Back in 2011 I created eventcountdown.com. It had a snazzy downloadable, PerfectTablePlan-branded countdown clock for Windows and web-based countdown clock with ads for PerfectTablePlan. Both free. The idea was people searching for countdown clocks for events (such as their wedding) would find the site via Google, find out about PerfectTablePlan and a certain percentage would then buy my event seating planner software.
I paid other people to create the Windows and web versions of the countdown clock. The web-based clock was updated from time to time to add pre-built countdowns for events like superbowl, the olympics, christmas, thanksgiving etc. And I fielded the occasional support emails related to the Windows countdown clock.
This is the total traffic to the site from 2011 to 2023:
The peaks are mostly due to superbowl. The site got 38k hits in a single day just before superbowl 2019! The free Windows countdown clock also drew quite a lot of traffic. In total the site got some 1.7 million page views over 12 years. Only a small percentage of these visitors clicked through to PerfectTablePlan.com, but still a useful number. Perhaps some people were also prompted to investigate PerfectTablePlan by the branding on the downloadable clock. The site might have also had some SEO benefits for PerfectTablePlan.com. Who knows.
The eventcountdown.com website is now gone (the domain redirects to PerfectTablePlan.com). It didn’t seem worth the effort to keep adding events to the web countdown clock with the traffic now so low. Also both the website and windows clock were looking dated. But I think it was a worthwhile investment of my time and money.
I have also created various other contents pages and mini-sites over the years: articles on table planning, font collections, free clipart, place card templates etc. You can see similar trajectories for some of those.

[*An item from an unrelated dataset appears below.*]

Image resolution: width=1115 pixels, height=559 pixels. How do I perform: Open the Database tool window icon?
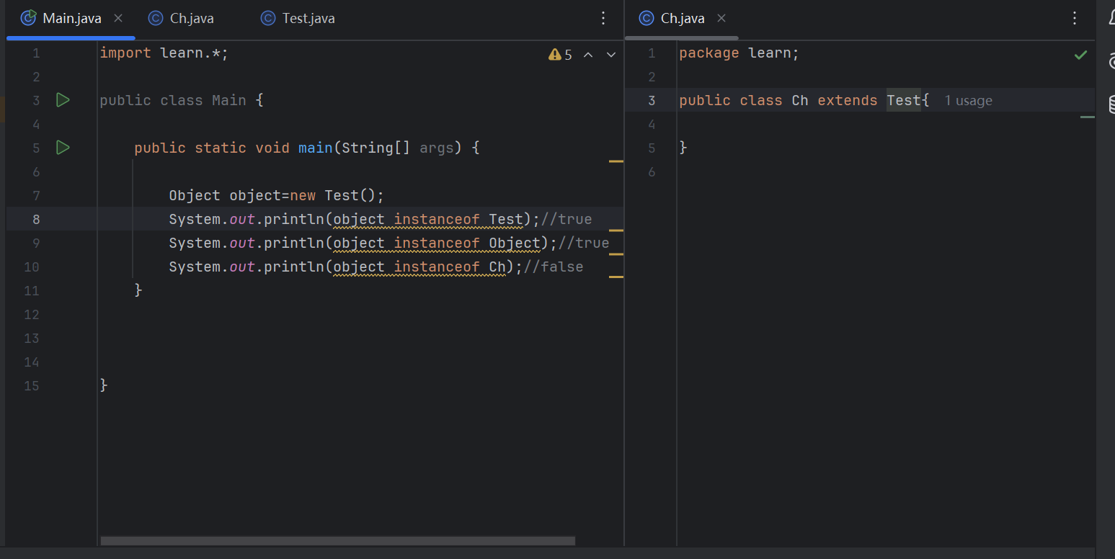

The traffic seems to reach a peak after 3-7 years and then slowly decay away. Although I have shown them with the same vertical scale here, some generated a lot more traffic than others.
I did some basic on-page SEO for these content pages. For example, looking at Adwords keyword data to choose the page title and H1. But nothing beyond that. No paid promotion or backlink building campaigns.
I tried paying people to write articles related to events. But none of these ever generated any worthwhile traffic. Google could somehow smell the insincerity.
For my data cleaning software product I have been concentrating on ‘how to’ pages and supporting videos aimed at specific topics. These are intended to both help existing customers and to attract new traffic. For example, how to clean data. I have also been posting these videos on the Easy Data Transform YouTube channel. The numbers of hits monthly on the Youtube videos are relatively low, but they are quite targeted and hopefully will be generating traffic for years to come.
So content marketing take-aways based on my experience are:
Free content can be a useful way to bring free traffic to your website.
The amount of traffic you get is quite hit and miss. Some content has generated a lot more traffic than expected, some a lot less.
The content needs to be well targeted if you want to have any chance of converting it to sales.
Google will grow bored of it eventually. You might be able to increase the longevity by updating the content. I’ve not been very diligent with this, but even neglected content pages can generate useful traffic over 10+ year lifespan.